Victoria BC ocean in inner harbour on a sunny day

The journey of a thousand miles begins with a single step. – Laozi

This is true for this site in a couple of ways.

The journey of this site

This site was created in late 2020. What a year. It replaces an older ad-esse.net site I used to have. There are a few other abandoned domain names in my past too. This is the way. At this point in time the purpose of this site is to store some tests as I learn to code in Python.

The journey of IM

Information Management (IM) continuous improvements also begin with a single step. IM is a complex and adaptive system. Efforts to carefully plan large, complicated changes often lead to surprising / unintended results. Some benefits may arise from this, but mostly it leads to disappointment amongst the project team and executive. So rather than carefully planning out enormous sweeping IM changes, try starting with a single step.
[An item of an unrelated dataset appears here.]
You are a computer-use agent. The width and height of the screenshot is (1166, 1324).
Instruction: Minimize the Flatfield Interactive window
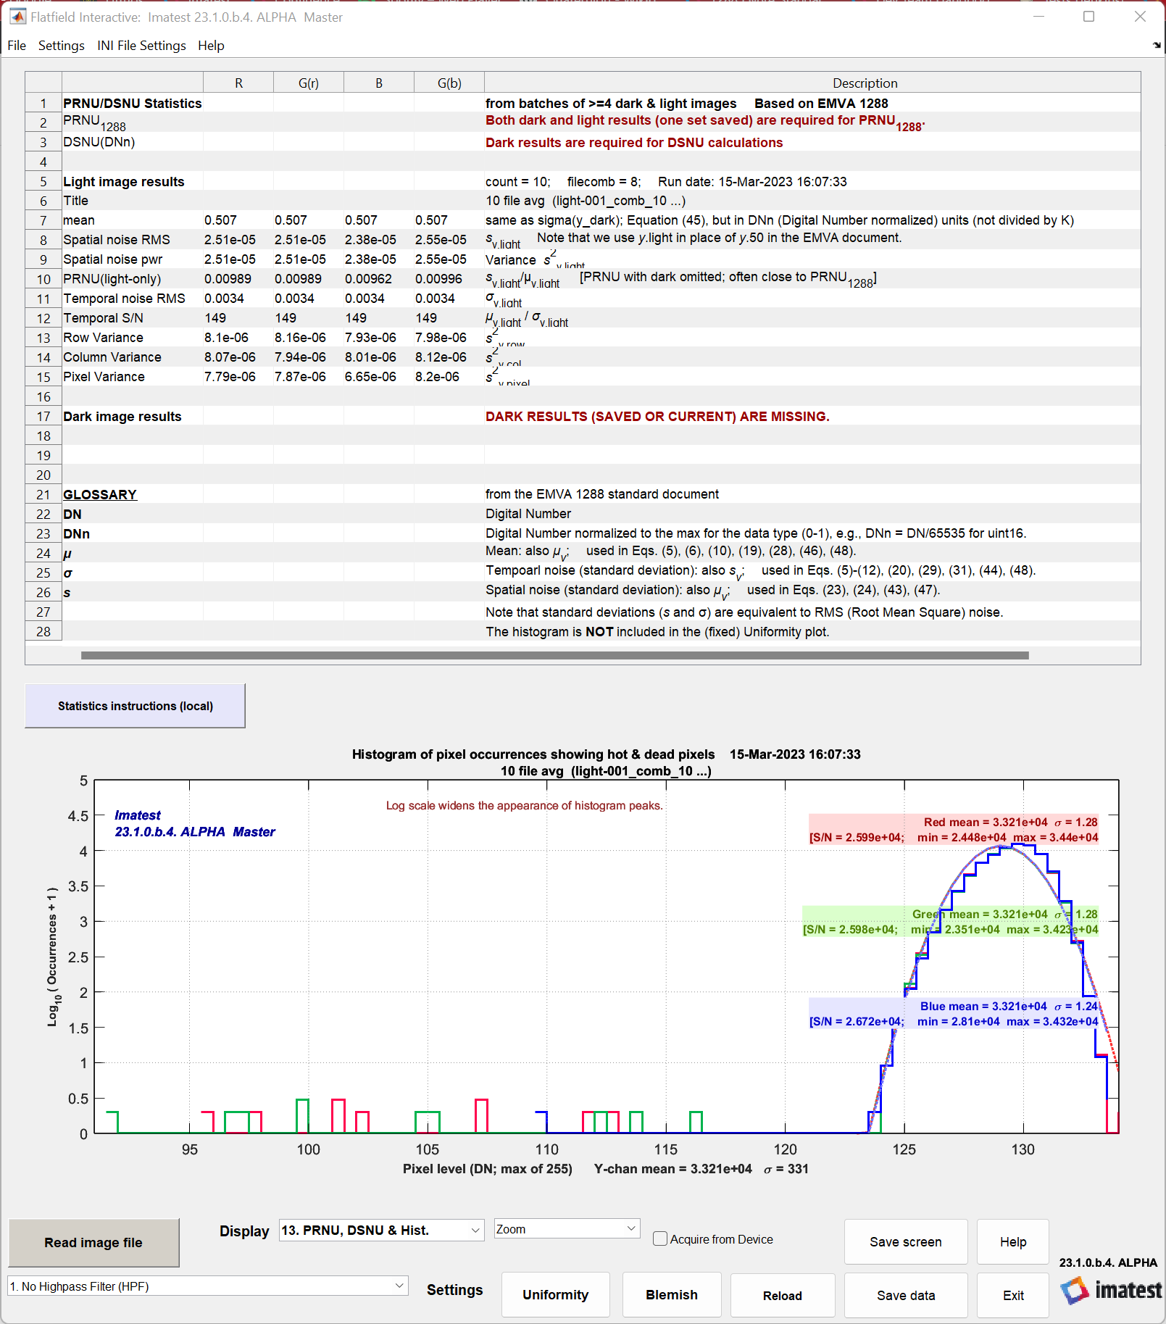tap(1038, 17)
A single step in business process improvement means getting down to the “2 pizza team” level and picking one business process to improve. The next step is documenting the information that gets fed into that process, how it is passed around to be transformed, and the information products that are sent out of the process. Once you have this information flow documented, then you can start to reduce duplication, improve your metadata (which will improve your search), and hopefully automate the process too. Often teams discover that a lot of the friction in a process comes from restricted permissions and a desire to see the same information formatted in different ways. Discussions into why certain storage locations are restricted and why people want to see the same data visualized in different ways can be an excellent team building exercise. These discussions are often an interesting way to explore interpersonal relationships from a different perspective.

When you’ve done one process with one team, then move to a related process in a related team. You can identify these related processes and teams by looking at the inputs or outputs of the business process you just completed. That way you will build on your first success, and you will also extend this success a bit farther in your organization.

A beneficial side effect of this approach is that it gives you a maturity measure for IM in your organization. If you find that you can map and improve a process quickly with one team, they will have well formed IM habits. If you find this exercise difficult with one team, they will benefit from improving their IM habits. When you start to see the cadence between teams you will get a sense of how far you have to go.